Of the studies selected, the following main data were extracted: 1) Country of origin; 2) Metalloproteases included; 3) Sample composition and size; 4) Methods used; and 5) Results found.

RESULTS

The MEDLINE search (via PubMed) yielded 15 potentially eligible studies. Their abstracts were selected according to their relevance. After screening, 11 studies remained for full text analysis. The four studies excluded in the first analysis^14-15-16-17 dealt with metalloprotease expression in lesions not evaluated in this study. After reading the full texts, 8 studies were classified as inadequate and excluded: 05^{11-18-19-20-21} had no immunohistochemical analyses; 02^22-23 did not involve metalloproteases directly; and 01²⁴ was a literature review. Therefore, three studies met inclusion criteria and were analyzed for data extraction (Graph 1).
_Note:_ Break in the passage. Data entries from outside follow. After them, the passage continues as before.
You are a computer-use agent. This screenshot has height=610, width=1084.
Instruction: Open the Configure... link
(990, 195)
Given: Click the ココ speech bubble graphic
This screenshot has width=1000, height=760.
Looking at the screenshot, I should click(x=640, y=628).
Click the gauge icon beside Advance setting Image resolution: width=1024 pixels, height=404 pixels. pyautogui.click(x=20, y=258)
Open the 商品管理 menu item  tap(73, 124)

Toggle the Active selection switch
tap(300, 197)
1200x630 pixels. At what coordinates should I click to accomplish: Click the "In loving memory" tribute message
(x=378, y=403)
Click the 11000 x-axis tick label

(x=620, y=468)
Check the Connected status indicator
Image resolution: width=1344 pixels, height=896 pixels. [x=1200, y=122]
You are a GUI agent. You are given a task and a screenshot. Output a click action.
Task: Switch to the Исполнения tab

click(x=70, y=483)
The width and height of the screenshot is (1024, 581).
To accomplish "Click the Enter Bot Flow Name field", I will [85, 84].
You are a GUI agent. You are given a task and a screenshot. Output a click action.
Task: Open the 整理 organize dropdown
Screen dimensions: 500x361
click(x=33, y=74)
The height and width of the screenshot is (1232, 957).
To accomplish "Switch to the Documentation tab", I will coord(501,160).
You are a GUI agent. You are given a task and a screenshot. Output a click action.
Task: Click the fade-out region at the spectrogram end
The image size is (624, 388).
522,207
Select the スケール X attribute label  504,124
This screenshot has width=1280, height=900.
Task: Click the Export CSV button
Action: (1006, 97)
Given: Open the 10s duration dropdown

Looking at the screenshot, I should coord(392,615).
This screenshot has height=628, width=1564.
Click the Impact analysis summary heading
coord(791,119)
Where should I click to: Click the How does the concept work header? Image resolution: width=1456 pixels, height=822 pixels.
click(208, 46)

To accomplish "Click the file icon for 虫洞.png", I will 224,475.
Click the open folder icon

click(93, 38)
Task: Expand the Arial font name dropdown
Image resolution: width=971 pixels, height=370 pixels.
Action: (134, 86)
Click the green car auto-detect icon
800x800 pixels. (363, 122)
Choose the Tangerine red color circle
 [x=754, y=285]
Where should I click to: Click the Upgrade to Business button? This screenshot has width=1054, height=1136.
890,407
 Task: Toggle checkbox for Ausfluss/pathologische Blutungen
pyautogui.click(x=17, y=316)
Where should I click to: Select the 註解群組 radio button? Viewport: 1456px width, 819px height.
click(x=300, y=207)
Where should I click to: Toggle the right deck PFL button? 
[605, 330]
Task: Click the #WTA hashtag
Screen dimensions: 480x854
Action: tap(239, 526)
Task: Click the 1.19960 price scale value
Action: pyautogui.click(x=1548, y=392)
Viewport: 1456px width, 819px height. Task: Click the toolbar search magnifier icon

Of the studies analyzed, two were conducted in Finland and one, in Brazil. Mean number of authors per study was 08. The metalloproteases, the lesion evaluated in each study and the sample size are shown in Table 1. MMP-2, MMP-8 and MMP-13 were analyzed in radicular cysts, dentigerous cysts and KCOT. In addition, MMP-1, MMP-7 and MMP-27 were analyzed in KCOTs.

The methods used for the immunohistochemical analysis in each study are shown in Table 2, which describes antibody, dilution, antigen retrieval, incubation, staining and counterstaining. The method used in all studies was similar and only staining was different.

The methods to analyze the antibodies expressed in each study are shown in Table 3. Three different methods were used to evaluate immunoexpression, and accuracy increased with publishing date.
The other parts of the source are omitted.